E’ un vero e proprio calcio nei denti questo “Annegare“, secondo album degli Strebla, quartetto di stanza a Bari (Nicola Ditolve alla chitarra e voce; Alessandro Francabandiera al synth e noise box, Ottavia Farchi al basso – ma recentemente sostituita – e Manuel Alboreto alla batteria) attivo dal 2019 (esordendo nel 2021 col full length di debutto “Cemento“) e che definisce la propria proposta sonora “ferocious noise-rock” e, onestamente, non si fa fatica a credergli, dato che il canzoniere dei nostri è composto prevalentemente da brani veloci e compatti che raramente arrivano e/o superano i due minuti di durata, autentici proiettili noise/post-HC forgiati con una “polvere da sparo” sonica ispirata da Wretched, Indigesti, Shellac, Jesus Lizard, Refused e Brainiac (tra gli altri).
Registrato in presa diretta a Bari al C.S.O.A. Ex Caserma Liberata, il disco è stato pubblicato nel marzo di quest’anno grazie a una unione di intenti tra varie label e realtà indipendenti (The Ghost Is Clear Records, Vollmer Industries, BAx HCx – Hardcore Punk Against Racism, Rodomonte Dischi, troppistruzzi, unoazero, Controcanti ᴘʀᴏᴅᴜᴢɪᴏɴɪ, Poison Hearts e Fresh Outbreak Records) e in poco più di venti minuti condensano dieci episodi ricolmi di rabbioso disincanto e dissonante amore nevrotico che si riversano sull’ascoltatore e non gli lasciano scampo. Dalla title track (posta in apertura dell’Lp) passando per “Ricatto“, “Gagarin“, “Alberts“, “Vespaio“, “Consumato“, e giù fino ad arrivare alla conclusiva “Quartieri addormentati” (la traccia più elaborata e complessa del lotto che, insieme a “Ore“, alterna sfuriate hardcore/noise a rallentamenti di passo che affondano in paludi sludge) si viene investiti da un’ondata di violenta pesantezza e amara disperazione cosmica vomitataci in faccia da testi e vocals delicati come blocchi di ghisa.

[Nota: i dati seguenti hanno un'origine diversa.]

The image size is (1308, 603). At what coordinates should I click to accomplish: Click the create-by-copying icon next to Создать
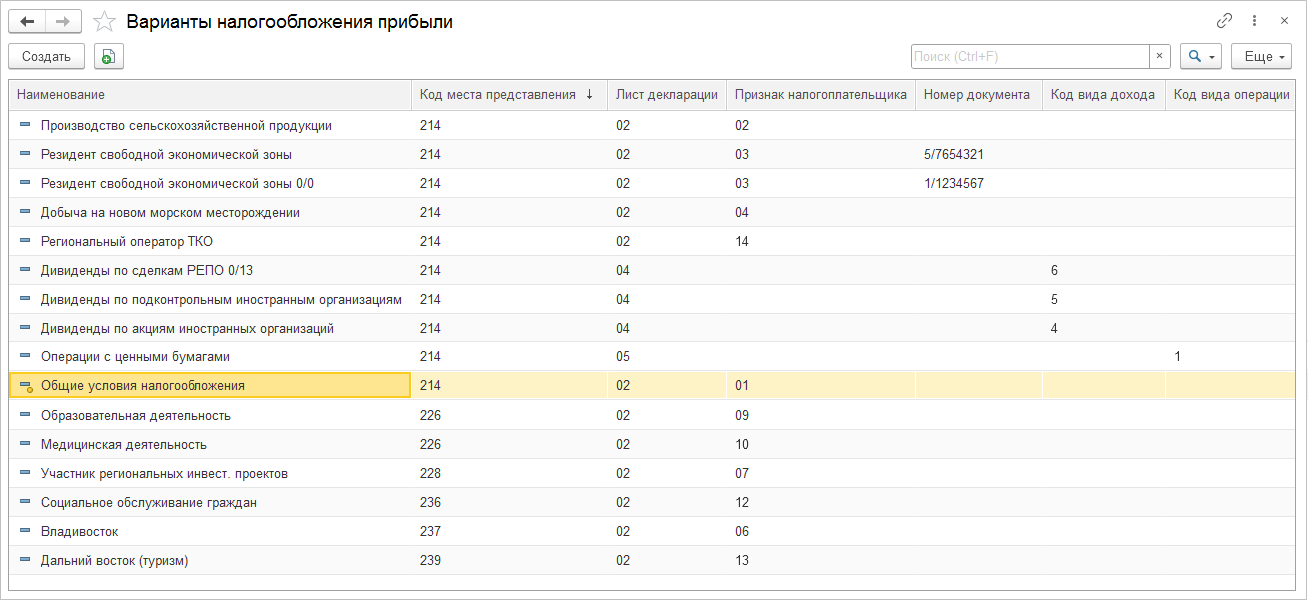pyautogui.click(x=109, y=57)
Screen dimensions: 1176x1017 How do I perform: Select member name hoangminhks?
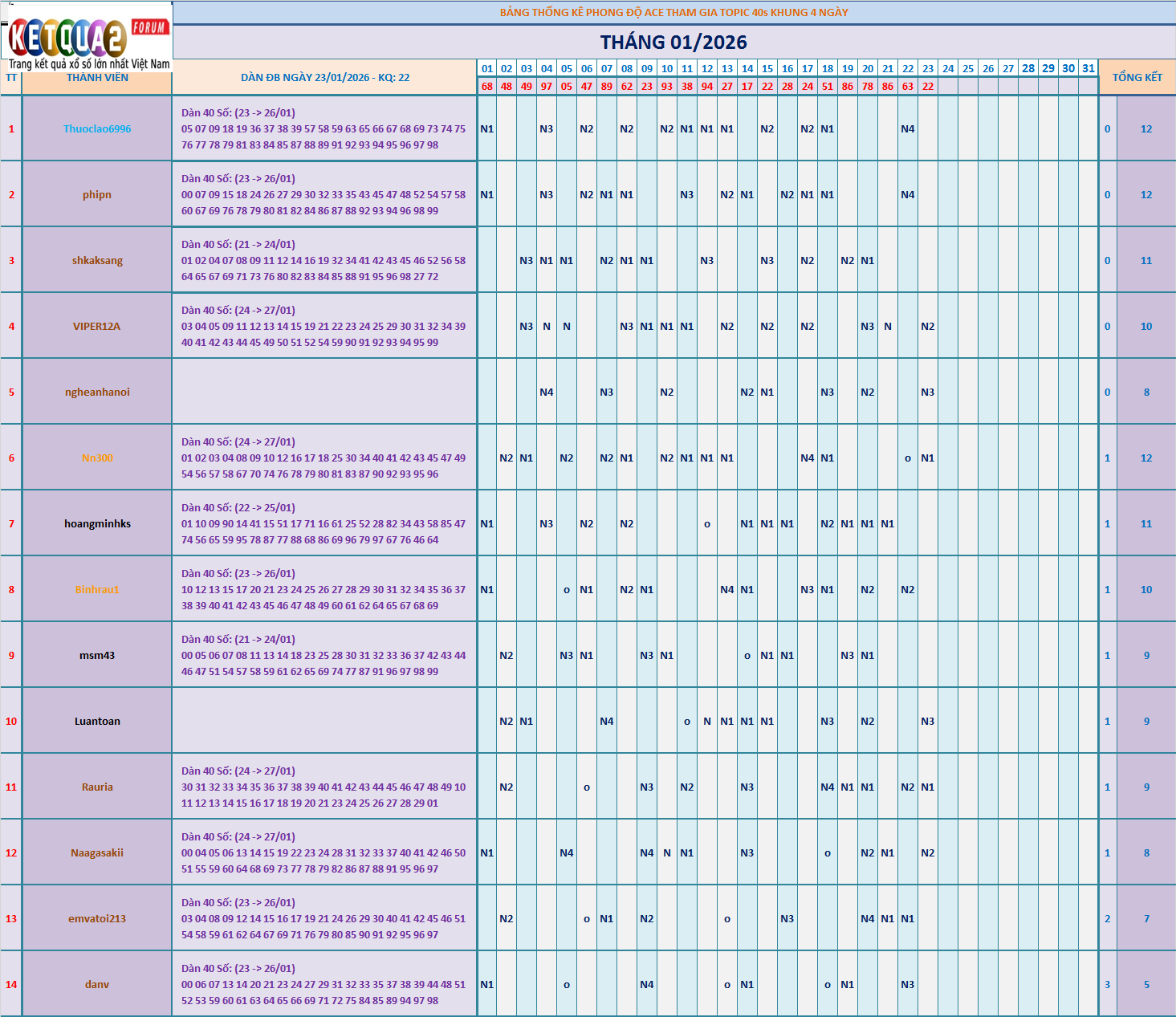tap(97, 524)
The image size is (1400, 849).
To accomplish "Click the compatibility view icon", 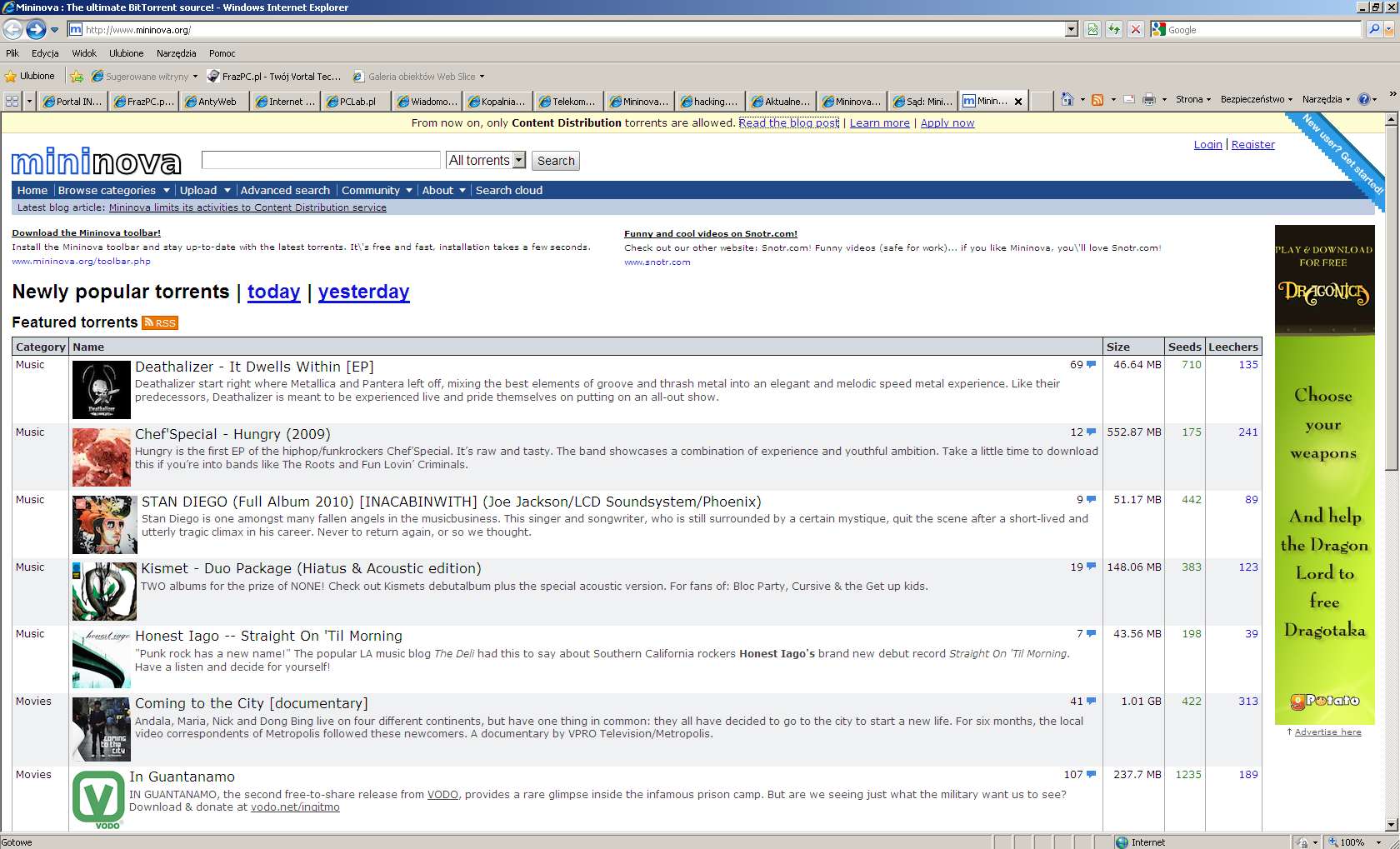I will click(1092, 30).
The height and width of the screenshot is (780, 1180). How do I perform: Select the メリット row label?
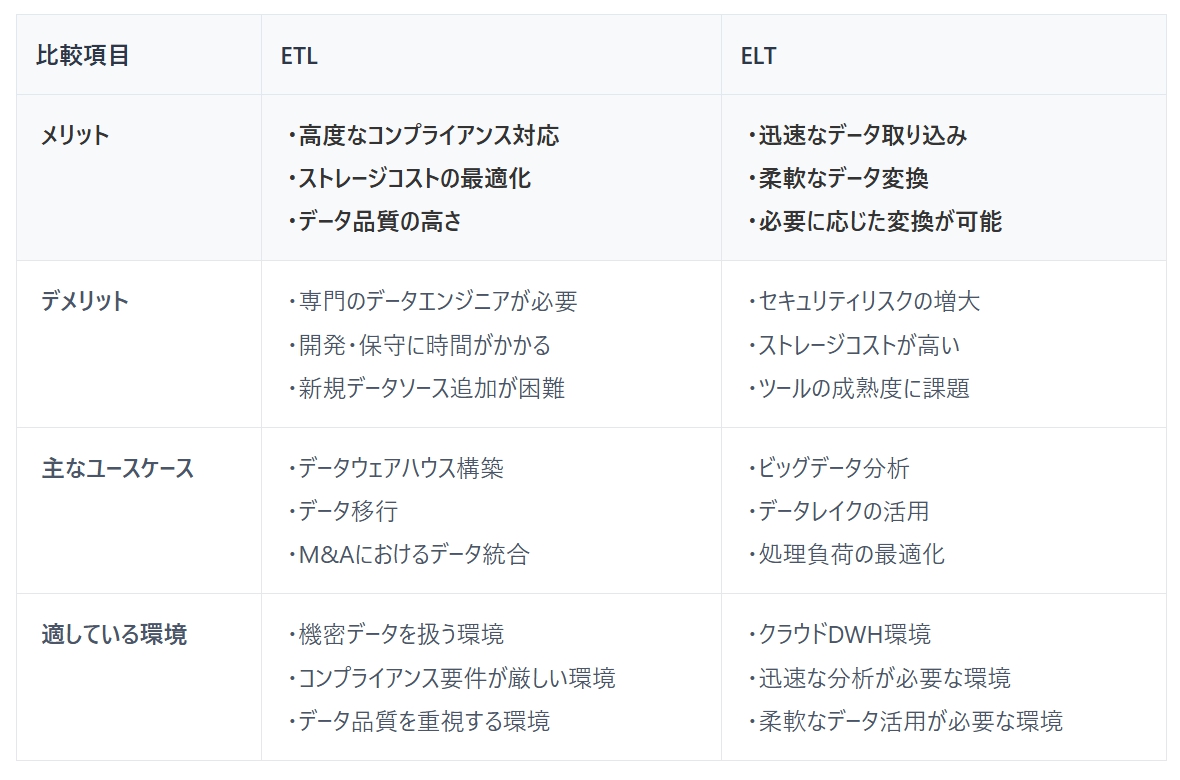click(75, 135)
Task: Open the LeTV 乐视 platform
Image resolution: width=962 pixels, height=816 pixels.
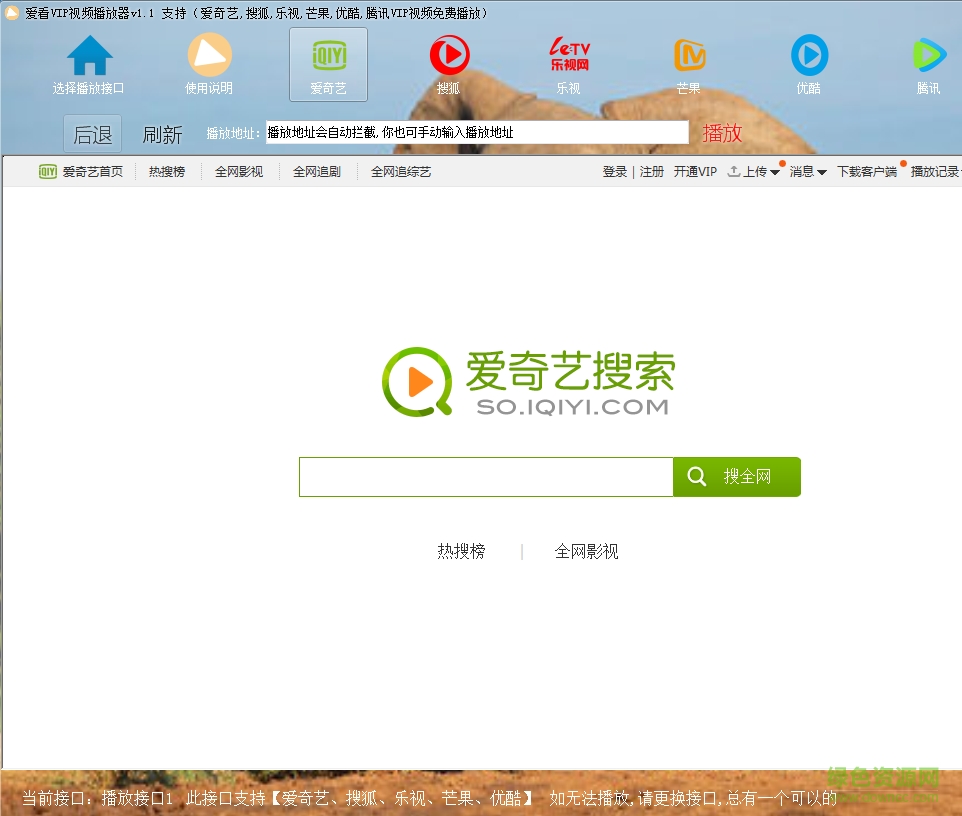Action: [568, 63]
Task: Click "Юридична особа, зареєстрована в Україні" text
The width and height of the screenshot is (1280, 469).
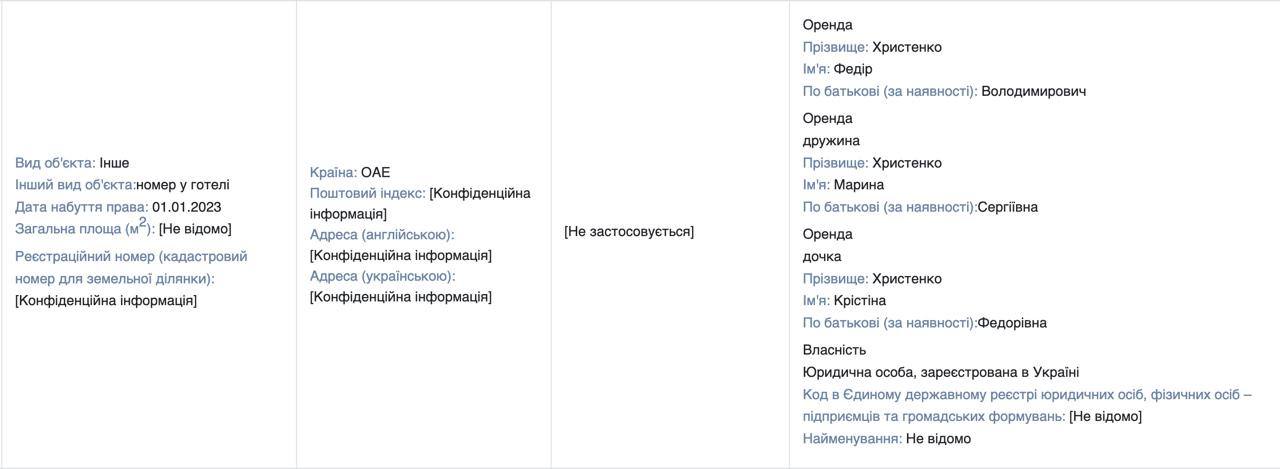Action: [941, 372]
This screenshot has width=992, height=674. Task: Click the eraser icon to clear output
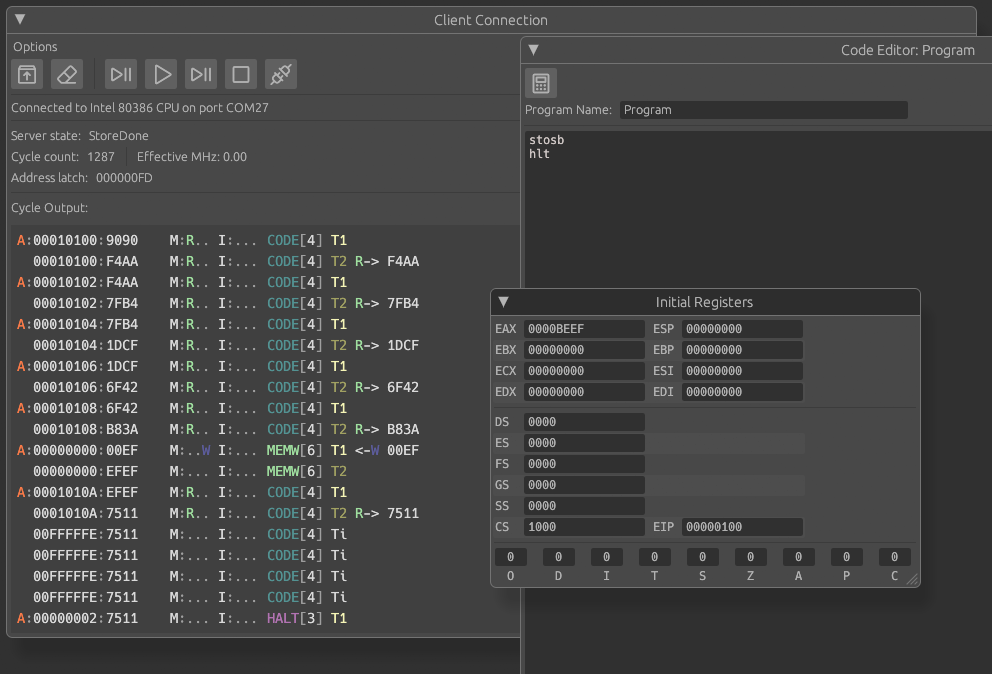[66, 74]
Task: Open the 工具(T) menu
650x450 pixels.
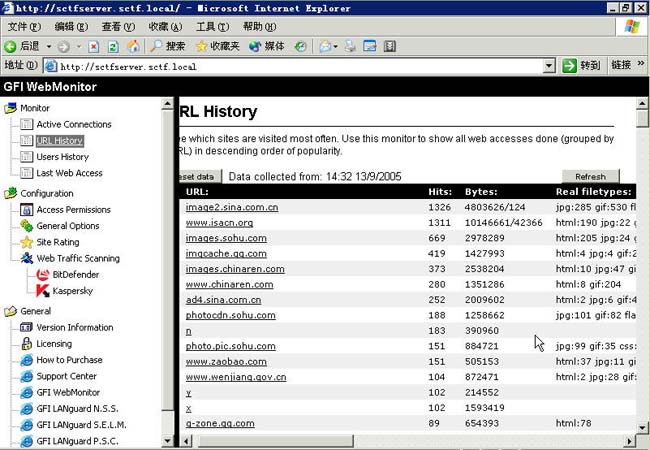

Il mondo sta affogando in un mare di merda, e un album come “Annegare” suona come una verosimile fotografia della realtà globale impazzita che ci circonda, con la “razza umana” che non impara mai nulla dai suoi errori e sta condannando un intero pianeta all’autodistruzione, eppure gli Strebla, a modo loro, portano avanti la testimonianza di un tentativo di tenere la barra dritta, nonostante la puzza nauseante dell’antropocene dilagante a tutti i livelli, cercando di ribellarsi allo status quo attraverso le note della loro musica estrema, ostica e ruvida, provando a lasciare un piccolo segno e smuovere le acque all’interno della loro comunità DIY, e il fatto che ciò che accada nel Meridione di questo sghangherato Paese – da sempre più svantaggiato, con meno risorse, meno mentalità e meno strutture a disposizione rispetto al settentrione d’Italia – fa di questi ragazzi persone da lodare, ascoltare e supportare. In fondo, l’amore non muore mai.